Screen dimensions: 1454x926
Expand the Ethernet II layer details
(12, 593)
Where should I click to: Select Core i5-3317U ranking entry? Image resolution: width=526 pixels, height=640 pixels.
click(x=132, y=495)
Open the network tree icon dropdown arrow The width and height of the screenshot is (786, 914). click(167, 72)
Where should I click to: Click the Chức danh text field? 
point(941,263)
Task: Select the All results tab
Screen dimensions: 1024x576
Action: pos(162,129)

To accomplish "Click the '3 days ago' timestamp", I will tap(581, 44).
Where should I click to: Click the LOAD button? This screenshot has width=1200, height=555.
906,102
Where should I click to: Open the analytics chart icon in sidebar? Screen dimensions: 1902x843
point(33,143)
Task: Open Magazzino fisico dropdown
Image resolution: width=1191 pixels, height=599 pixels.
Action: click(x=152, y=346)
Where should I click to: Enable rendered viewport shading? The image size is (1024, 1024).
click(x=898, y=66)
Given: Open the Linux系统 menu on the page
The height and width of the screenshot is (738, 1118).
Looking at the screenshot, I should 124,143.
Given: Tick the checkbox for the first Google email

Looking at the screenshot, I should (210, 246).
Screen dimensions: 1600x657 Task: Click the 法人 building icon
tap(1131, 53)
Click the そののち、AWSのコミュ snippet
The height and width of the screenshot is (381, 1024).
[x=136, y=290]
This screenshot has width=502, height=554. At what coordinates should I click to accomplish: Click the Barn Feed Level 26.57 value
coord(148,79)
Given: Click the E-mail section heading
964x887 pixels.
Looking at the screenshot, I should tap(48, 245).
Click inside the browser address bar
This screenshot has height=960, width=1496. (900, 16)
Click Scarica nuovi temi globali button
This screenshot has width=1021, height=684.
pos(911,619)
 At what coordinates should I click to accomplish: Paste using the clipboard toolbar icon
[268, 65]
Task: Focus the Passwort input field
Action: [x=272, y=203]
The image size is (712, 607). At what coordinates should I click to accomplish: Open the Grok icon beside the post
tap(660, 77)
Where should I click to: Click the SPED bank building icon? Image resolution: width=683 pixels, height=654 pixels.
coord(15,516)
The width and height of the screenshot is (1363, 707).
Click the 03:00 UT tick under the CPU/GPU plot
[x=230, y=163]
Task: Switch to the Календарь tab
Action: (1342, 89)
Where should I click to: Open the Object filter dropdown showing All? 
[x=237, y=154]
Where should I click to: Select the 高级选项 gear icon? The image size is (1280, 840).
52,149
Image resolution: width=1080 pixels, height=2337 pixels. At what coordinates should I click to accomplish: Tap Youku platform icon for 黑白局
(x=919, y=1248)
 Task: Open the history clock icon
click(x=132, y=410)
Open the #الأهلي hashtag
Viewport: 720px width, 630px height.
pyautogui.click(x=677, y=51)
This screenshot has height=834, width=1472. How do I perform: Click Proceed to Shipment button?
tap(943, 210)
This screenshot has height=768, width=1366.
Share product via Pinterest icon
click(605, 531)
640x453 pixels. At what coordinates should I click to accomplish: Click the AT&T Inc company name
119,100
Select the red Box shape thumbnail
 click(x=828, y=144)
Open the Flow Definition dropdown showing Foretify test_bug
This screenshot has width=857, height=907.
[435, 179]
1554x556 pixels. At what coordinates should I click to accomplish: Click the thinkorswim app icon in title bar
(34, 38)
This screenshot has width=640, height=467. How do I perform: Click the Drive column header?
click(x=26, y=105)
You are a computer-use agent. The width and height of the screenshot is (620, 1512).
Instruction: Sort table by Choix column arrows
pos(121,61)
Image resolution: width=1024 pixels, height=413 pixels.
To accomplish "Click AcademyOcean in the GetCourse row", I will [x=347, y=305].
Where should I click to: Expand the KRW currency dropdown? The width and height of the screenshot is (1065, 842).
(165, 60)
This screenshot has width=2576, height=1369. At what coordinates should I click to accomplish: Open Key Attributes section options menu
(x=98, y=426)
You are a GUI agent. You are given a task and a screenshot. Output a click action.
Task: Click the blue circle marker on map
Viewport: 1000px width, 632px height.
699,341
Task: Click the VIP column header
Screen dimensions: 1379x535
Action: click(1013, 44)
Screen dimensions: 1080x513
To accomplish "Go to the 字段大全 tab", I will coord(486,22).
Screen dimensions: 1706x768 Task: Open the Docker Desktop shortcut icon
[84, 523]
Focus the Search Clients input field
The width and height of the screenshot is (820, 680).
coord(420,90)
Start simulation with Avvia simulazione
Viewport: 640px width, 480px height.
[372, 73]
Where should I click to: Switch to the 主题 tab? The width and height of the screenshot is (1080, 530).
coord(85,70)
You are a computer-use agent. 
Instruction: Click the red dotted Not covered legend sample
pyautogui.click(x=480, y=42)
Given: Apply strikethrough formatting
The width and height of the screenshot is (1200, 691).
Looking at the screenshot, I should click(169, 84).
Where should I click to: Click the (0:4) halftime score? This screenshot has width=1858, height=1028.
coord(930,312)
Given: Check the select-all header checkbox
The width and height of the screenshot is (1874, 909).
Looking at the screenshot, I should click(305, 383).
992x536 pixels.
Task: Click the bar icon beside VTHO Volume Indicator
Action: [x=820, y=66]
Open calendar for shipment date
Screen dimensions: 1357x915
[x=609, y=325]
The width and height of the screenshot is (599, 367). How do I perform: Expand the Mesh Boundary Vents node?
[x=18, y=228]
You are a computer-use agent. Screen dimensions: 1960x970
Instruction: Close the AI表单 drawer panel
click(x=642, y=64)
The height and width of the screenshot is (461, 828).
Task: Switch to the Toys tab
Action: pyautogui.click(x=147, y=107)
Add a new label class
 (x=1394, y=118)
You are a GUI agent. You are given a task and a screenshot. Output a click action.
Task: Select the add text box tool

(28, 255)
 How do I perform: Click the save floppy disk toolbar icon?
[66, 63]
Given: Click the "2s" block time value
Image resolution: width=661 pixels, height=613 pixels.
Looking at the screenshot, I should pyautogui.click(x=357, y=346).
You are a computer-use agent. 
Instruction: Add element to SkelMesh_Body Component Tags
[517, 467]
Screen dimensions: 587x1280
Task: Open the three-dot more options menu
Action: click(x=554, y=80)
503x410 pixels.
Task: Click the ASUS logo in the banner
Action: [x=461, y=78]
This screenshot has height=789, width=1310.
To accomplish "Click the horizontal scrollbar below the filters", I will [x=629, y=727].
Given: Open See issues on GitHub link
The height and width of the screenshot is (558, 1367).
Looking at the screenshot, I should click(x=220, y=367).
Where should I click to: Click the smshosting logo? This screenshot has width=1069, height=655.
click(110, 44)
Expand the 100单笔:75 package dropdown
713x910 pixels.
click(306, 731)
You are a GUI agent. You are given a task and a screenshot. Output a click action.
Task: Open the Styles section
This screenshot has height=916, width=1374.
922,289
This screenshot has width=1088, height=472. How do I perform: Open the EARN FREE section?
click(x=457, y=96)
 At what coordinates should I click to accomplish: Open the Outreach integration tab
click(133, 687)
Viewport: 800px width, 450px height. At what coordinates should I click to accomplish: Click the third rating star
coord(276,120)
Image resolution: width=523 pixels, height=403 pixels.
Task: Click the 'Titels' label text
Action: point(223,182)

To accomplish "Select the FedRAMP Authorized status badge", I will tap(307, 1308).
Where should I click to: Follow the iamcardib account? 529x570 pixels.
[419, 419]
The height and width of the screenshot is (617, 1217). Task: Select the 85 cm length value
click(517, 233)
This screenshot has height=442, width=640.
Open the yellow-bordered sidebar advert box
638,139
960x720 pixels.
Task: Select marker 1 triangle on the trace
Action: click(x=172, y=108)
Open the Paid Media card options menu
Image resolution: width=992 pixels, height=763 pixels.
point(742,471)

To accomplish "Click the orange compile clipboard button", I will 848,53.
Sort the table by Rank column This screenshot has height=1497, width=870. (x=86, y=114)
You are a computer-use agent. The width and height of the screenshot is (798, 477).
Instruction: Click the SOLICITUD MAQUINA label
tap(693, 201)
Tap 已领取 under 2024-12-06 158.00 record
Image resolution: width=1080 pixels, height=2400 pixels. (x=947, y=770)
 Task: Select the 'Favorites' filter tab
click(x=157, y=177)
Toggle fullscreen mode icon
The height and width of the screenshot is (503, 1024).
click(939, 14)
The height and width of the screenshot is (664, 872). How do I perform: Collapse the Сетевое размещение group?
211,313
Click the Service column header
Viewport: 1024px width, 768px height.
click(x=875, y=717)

EXERCISE GOAL: Copy each line of the listing that contains the string "will".

ANSWER BOX:
To accomplish "Click the '3 days ago' timestamp", I will tap(581, 44).
To accomplish "Click AcademyOcean in the GetCourse row", I will [x=347, y=305].
To accomplish "Go to the 字段大全 tab", I will coord(486,22).
To accomplish "Click the horizontal scrollbar below the filters", I will [x=629, y=727].
To accomplish "Select the FedRAMP Authorized status badge", I will tap(307, 1308).
To accomplish "Click the orange compile clipboard button", I will 848,53.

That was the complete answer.